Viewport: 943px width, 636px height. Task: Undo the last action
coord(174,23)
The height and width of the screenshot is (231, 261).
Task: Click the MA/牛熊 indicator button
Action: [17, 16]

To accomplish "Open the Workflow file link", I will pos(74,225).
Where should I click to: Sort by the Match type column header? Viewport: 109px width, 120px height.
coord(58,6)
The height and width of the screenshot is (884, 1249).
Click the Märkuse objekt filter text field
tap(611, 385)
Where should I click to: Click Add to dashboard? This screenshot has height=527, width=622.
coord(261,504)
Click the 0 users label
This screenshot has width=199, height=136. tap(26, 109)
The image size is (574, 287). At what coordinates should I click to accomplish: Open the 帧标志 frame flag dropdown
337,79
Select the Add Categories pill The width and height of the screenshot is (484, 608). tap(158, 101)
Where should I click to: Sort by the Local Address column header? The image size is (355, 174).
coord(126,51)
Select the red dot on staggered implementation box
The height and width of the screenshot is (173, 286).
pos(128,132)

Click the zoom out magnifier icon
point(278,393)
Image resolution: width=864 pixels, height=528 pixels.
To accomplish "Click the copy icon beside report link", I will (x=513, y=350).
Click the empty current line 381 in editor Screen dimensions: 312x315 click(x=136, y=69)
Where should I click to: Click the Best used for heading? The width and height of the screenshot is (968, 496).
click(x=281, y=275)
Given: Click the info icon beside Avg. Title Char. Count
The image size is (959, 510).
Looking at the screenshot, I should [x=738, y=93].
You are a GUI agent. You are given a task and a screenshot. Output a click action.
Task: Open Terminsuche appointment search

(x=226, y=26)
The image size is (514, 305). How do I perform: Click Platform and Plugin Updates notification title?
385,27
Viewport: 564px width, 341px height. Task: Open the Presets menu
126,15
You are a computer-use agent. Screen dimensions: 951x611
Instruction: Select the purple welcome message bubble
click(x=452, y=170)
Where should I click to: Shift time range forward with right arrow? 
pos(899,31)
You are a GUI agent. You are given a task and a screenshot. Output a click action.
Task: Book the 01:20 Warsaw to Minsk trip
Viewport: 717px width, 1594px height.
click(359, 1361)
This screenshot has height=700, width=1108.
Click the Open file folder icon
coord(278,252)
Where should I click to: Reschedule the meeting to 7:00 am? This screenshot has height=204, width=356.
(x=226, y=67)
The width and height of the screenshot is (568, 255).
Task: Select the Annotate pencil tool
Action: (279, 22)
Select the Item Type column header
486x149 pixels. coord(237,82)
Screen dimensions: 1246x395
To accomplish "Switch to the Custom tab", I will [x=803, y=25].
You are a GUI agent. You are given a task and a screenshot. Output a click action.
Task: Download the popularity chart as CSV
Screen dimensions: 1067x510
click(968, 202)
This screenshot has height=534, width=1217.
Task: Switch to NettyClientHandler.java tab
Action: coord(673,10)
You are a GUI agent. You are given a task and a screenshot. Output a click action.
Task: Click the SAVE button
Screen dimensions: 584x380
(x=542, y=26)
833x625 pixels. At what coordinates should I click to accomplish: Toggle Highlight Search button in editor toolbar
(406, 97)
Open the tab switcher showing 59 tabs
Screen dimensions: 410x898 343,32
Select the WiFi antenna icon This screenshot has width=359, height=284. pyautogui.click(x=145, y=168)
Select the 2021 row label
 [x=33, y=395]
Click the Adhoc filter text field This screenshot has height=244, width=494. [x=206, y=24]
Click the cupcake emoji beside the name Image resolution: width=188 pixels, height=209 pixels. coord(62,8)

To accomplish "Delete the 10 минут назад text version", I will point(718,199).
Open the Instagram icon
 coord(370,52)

* Brief *
Search the entries for the word "beside", then copy every line in which it is found.

* Your solution *
To accomplish "Click the copy icon beside report link", I will (x=513, y=350).
Given: Click the info icon beside Avg. Title Char. Count
Click the cupcake emoji beside the name Image resolution: width=188 pixels, height=209 pixels. coord(62,8)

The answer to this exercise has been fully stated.